What you need to do. Determine how many lines below hold the string "computer". Reply with the number alone.

Exercise data.

■ ■ ■ ■ ■

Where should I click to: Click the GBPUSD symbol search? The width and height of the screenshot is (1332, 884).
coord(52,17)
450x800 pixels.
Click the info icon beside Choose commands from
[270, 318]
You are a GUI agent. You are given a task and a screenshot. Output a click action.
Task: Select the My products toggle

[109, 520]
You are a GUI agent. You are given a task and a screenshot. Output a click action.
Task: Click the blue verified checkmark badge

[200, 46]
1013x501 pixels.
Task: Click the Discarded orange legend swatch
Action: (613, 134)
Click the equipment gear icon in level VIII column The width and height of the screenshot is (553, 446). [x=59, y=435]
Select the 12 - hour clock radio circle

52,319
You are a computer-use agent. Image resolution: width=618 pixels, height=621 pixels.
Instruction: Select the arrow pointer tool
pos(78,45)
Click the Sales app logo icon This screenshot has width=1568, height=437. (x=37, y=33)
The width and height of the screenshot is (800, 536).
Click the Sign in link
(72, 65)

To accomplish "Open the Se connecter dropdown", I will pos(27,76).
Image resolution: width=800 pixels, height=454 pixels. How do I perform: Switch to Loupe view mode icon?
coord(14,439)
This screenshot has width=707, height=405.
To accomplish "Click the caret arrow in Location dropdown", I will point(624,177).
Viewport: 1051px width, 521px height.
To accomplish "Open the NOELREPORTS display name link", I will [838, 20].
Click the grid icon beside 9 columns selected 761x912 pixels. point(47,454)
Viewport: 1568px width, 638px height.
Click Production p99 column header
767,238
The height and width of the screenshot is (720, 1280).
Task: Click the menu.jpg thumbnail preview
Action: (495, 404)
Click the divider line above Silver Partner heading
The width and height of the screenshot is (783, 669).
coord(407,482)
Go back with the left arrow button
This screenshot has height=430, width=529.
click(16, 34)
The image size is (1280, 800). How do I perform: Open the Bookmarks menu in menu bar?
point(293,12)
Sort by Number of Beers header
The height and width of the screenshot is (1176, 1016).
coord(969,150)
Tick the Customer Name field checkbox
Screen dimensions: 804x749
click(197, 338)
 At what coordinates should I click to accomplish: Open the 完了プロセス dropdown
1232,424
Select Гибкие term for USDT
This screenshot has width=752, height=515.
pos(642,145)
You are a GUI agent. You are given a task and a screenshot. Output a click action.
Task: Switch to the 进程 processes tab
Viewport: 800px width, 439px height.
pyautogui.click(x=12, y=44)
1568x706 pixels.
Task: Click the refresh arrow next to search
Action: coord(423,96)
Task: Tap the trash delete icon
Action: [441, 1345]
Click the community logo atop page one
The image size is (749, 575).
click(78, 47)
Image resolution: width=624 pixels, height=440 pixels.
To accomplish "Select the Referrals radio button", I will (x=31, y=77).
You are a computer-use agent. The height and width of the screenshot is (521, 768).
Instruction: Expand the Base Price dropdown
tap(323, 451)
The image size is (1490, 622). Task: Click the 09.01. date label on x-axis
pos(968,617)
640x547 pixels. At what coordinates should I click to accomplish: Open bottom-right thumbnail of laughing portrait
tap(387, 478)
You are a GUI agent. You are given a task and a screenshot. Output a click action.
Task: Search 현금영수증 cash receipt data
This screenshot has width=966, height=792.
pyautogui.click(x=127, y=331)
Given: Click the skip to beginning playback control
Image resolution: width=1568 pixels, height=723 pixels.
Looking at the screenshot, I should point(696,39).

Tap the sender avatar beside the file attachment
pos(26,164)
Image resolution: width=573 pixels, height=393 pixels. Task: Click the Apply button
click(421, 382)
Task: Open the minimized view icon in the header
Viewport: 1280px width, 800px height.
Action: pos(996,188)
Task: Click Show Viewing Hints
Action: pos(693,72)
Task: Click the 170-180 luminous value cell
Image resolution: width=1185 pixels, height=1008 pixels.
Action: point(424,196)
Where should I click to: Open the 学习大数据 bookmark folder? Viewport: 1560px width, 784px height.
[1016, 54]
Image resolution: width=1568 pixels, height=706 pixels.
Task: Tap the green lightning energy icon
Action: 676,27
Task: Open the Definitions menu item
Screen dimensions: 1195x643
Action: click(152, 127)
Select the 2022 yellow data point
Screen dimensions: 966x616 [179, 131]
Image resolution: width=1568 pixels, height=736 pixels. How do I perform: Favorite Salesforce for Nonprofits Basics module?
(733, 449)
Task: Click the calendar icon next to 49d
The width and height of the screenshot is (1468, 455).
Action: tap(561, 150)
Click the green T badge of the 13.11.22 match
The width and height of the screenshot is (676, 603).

■ ■ ■ ■ ■

Answer section. 2